— Problema a resolver —
Continúa el artículo sobre el flâneur y el callejeo por Buenos Aires a partir de su última oración.

Deambular gozoso por la ciudad
Silvia HopenhaynPara LA NACION
Hay una palabra difícil de traducir: flâneur. La acuñó Baudelaire a mediados del siglo XIX, en Spleen de París (1862) y El pintor de la vida moderna (1863), y ya la había esbozado Rousseau en su escrito Sueños de un paseante solitario, de 1782. En 1840, Edgar Allan Poe le otorgó un sesgo paranoico en su relato "El hombre de la multitud" y el filósofo Walter Benjamin la relanzó en las primeras décadas del siglo XX. Proviene del verbo "flaner", que significa "vagar", "pasear", pero también "perder el tiempo", "holgazanear". En todo caso, esta palabrita requiere un escenario preciso, de coordenadas tan estimulantes como inciertas: la ciudad. También, perderse en el azar de la contemplación. Dejarse llevar. Como decía Baudelaire, tropezar con palabras como con adoquines.
Las ciudades más afines al flâneur eran dos: Londres y París. Pero Buenos Aires se presta a esta experiencia. Y hasta la renueva; acá se callejea. No es la mirada altruista ni el husmeo decadente. Es una errancia con sustento, las ganas de andar. El mejor ejemplo, que a la vez es una contagiosa propuesta de valiente vagabundeo, es el libro Buenos Aires, dos mil calles y un gato (recién editado por Edhasa), de Hugo Caligaris y Laura Linares, dos empedernidos del empedrado, siguiéndole el juego a Baudelaire. De gran belleza fotográfica y texto informado y juguetón, el libro muestra cómo la ciudad se ofrece. "Buenos Aires es mutante, sin duda y sin pena. Con tantos parentescos que no se parece a nadie y tanto frentista espontáneo que su dibujo urbano no tiene final. Nada fácil resulta aquí «tener calle»; pero en cambio, sí es muy posible lanzarse a ella por el irremediable gusto de vagabundear. Y allá fuimos, los valientes, a la calle", escriben Caligaris y Linares, periodistas de reconocida trayectoria en La Nacion.

— Material proporcionado —
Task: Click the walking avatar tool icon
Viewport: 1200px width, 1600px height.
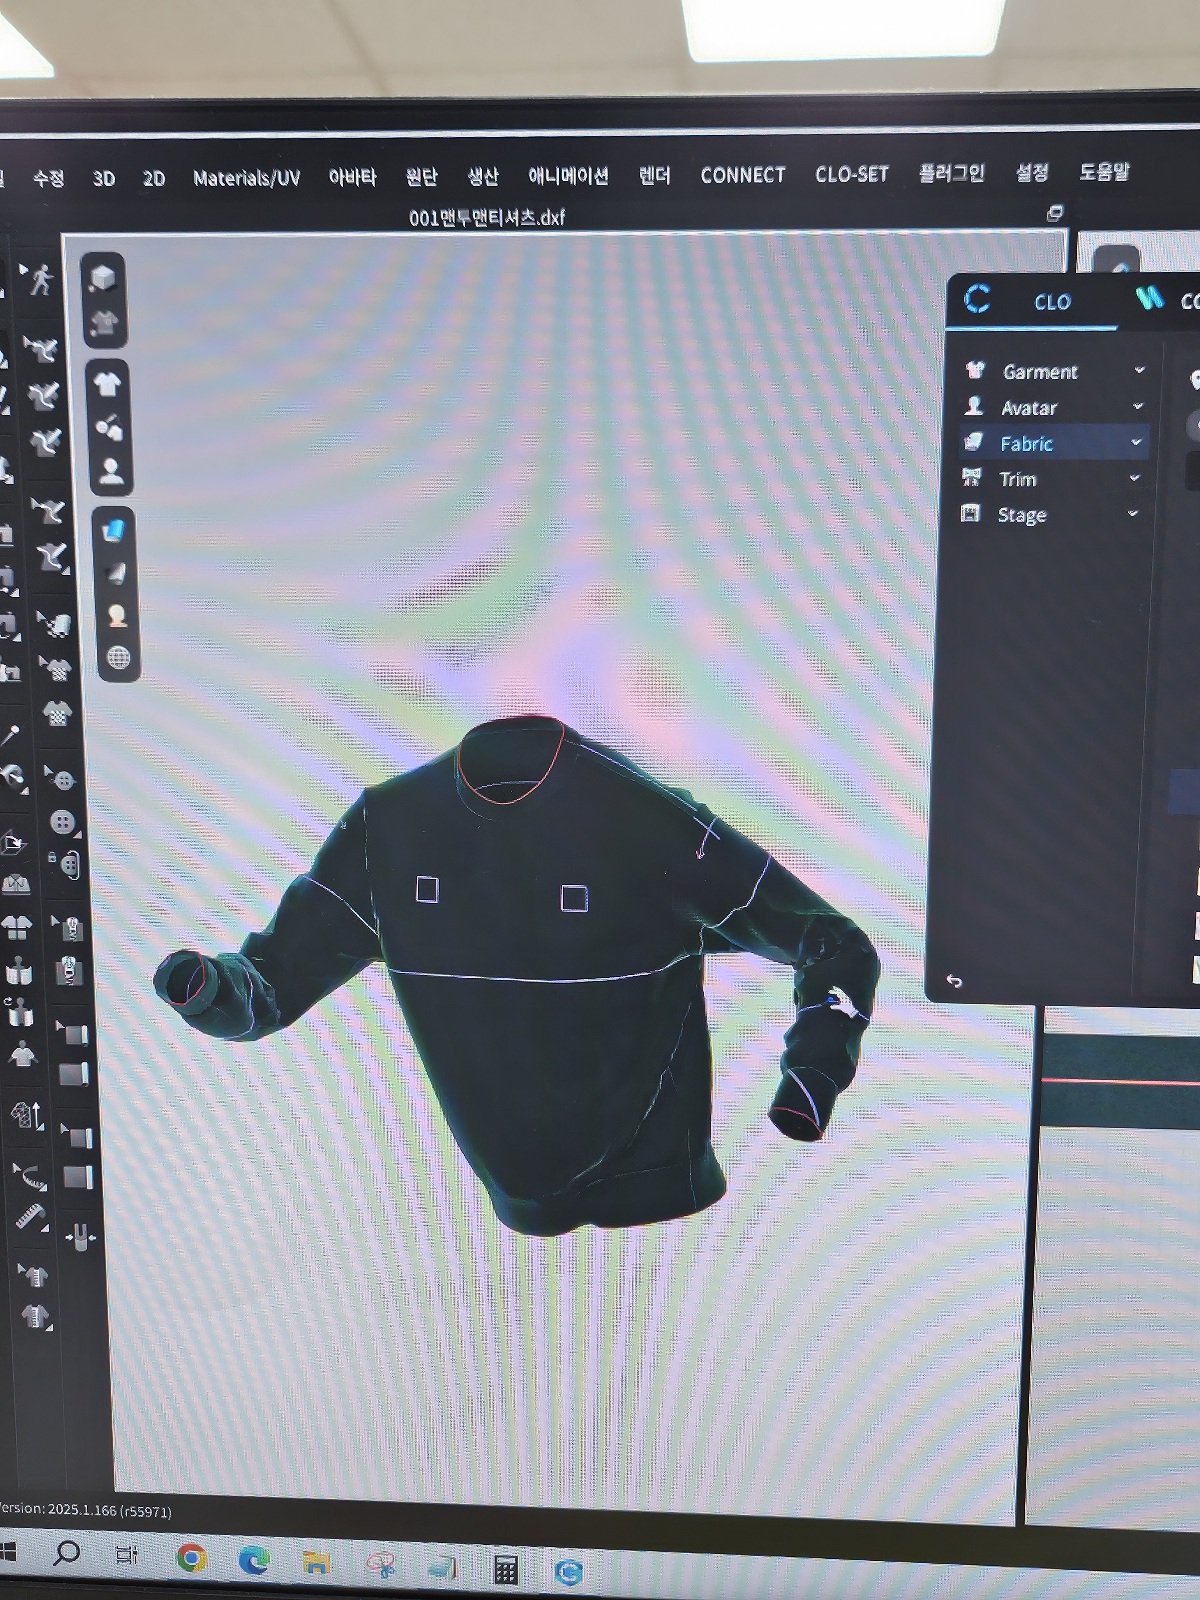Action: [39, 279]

...

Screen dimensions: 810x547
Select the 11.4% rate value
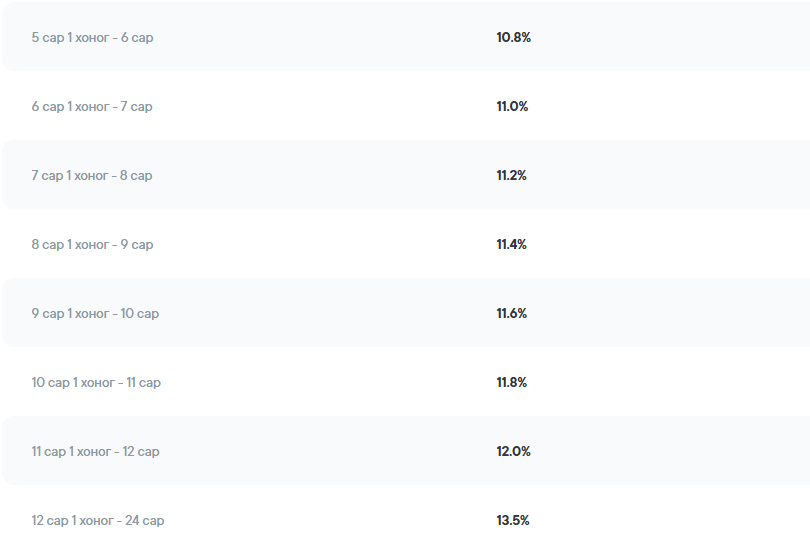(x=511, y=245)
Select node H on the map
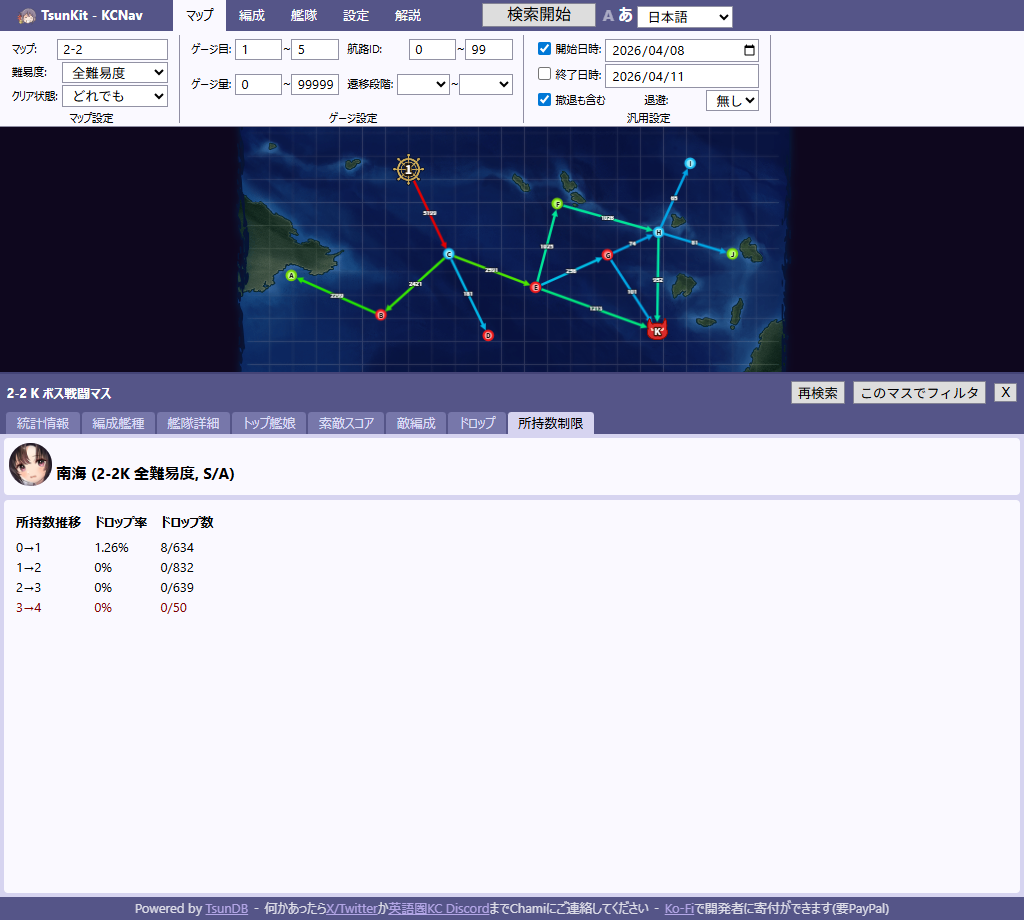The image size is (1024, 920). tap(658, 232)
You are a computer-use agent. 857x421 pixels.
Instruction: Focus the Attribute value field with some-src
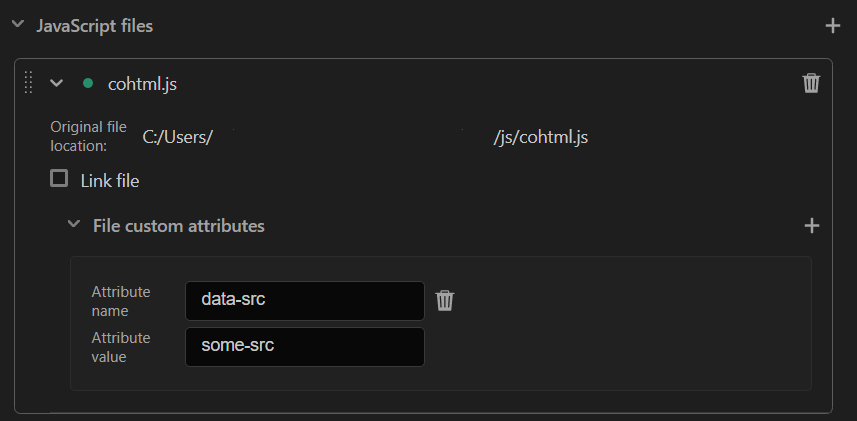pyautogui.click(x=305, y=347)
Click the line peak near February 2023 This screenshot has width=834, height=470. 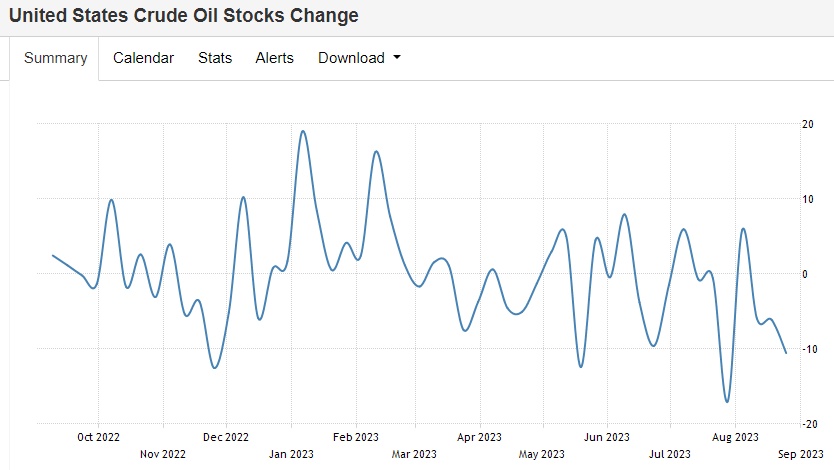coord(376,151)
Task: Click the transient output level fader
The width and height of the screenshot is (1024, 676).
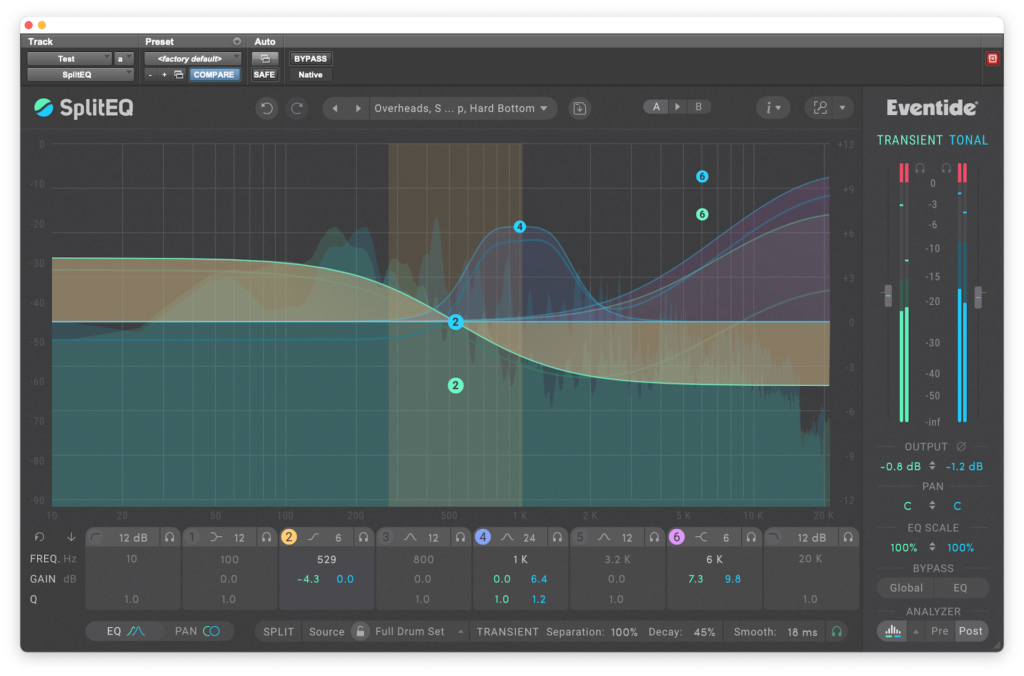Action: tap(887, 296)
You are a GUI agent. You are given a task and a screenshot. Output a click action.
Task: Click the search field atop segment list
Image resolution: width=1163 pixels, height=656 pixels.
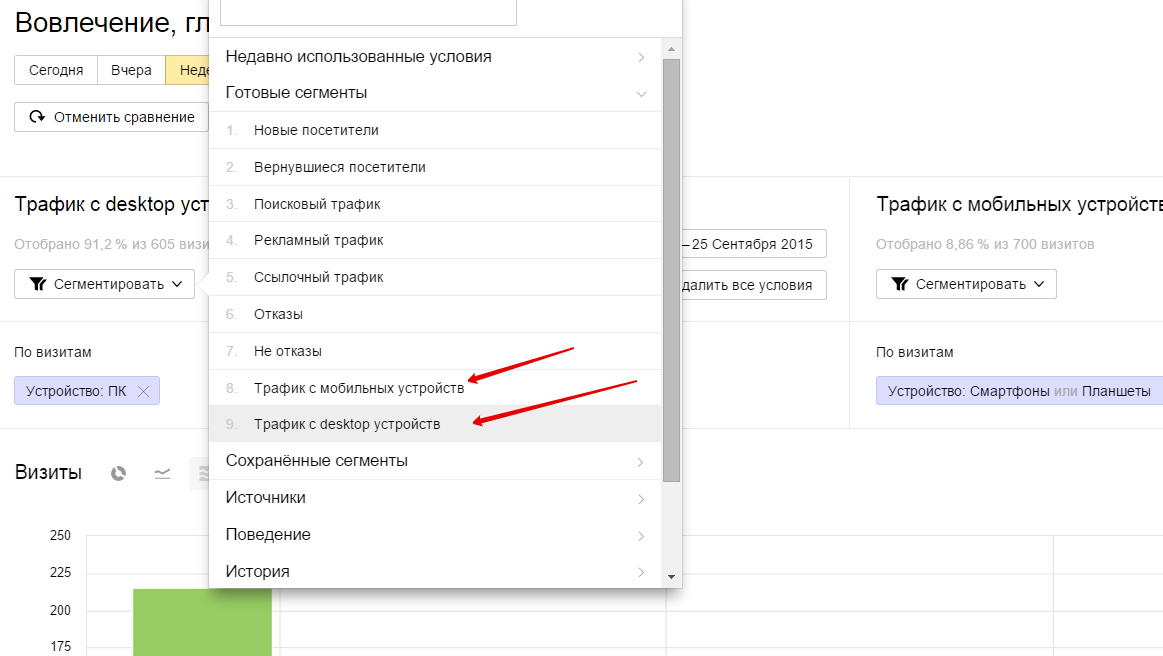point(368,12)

---

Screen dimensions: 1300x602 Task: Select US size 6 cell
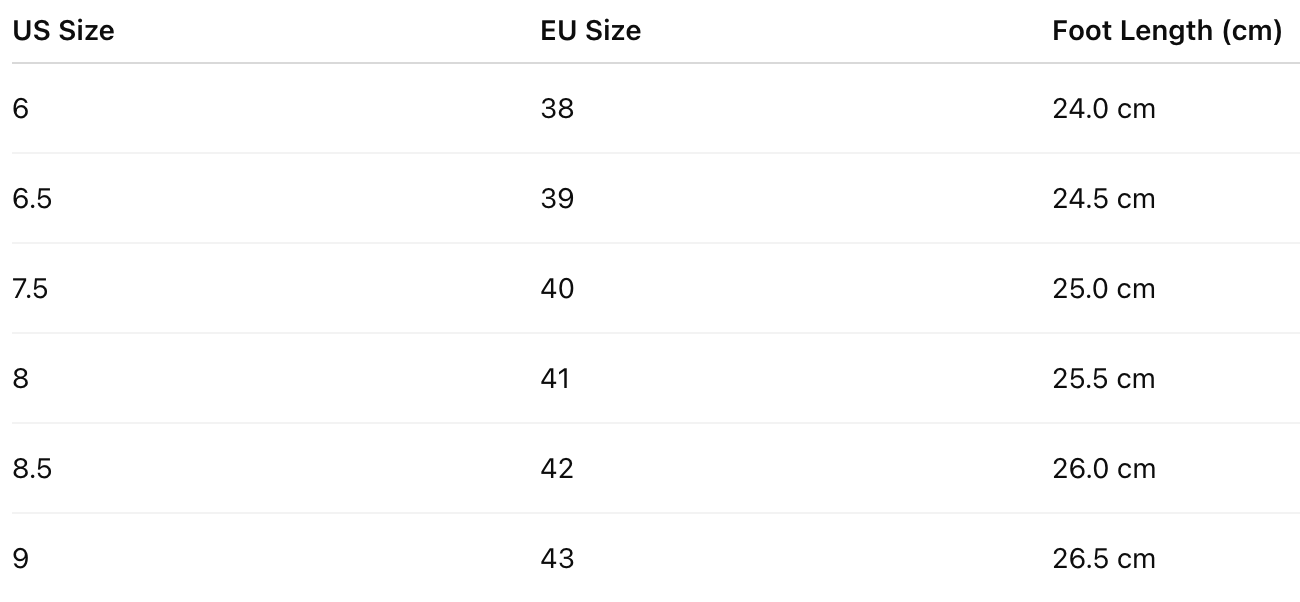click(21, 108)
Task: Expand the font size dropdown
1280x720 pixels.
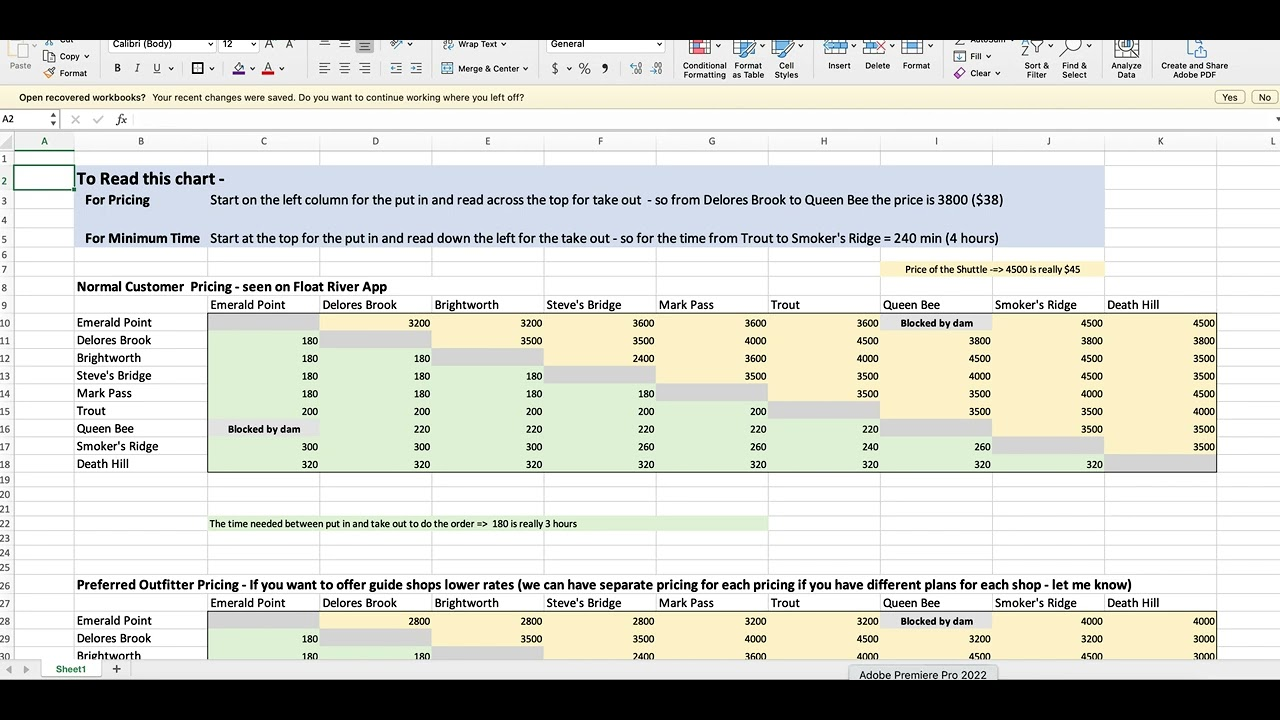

— Resultado del ejercicio —
El libro está dividido en capítulos de calles y barrios. Y en cada uno la ciudad se expande en mitos, letras de tango, citas literarias (Borges, Marechal, Fernández Moreno, César Tiempo); hallazgos históricos (como la construcción del Kavanagh por despecho obstruyendo la vista de la iglesia del Santísimo Sacramento); nuevas reliquias (el barrio chino); anécdotas insólitas (la vez que el director del zoológico, sin comida para el oso polar, le pidió unos peces al director del vecino Jardín Japonés, que lloró por sus besuconas carpas al enterarse de que fueron a parar a las fauces del oso); servicios variados, como la lista de todas las bibliotecas públicas de la ciudad, o el delivery de 24 horas de flores.
El itinerario cuenta con insospechados grafitis, marionetas, músicos, lustradores, así como monumentos raros y clásicos, árboles, pocillos de café y hasta un gato. La ciudad se muestra alegre, sensual y cercana, incluso en sus penurias; aparecen las villas y los márgenes. El deambular gozoso incluye la mirada lúcida. La de los autores. Pasear por la ciudad es una forma de pasear por la vida.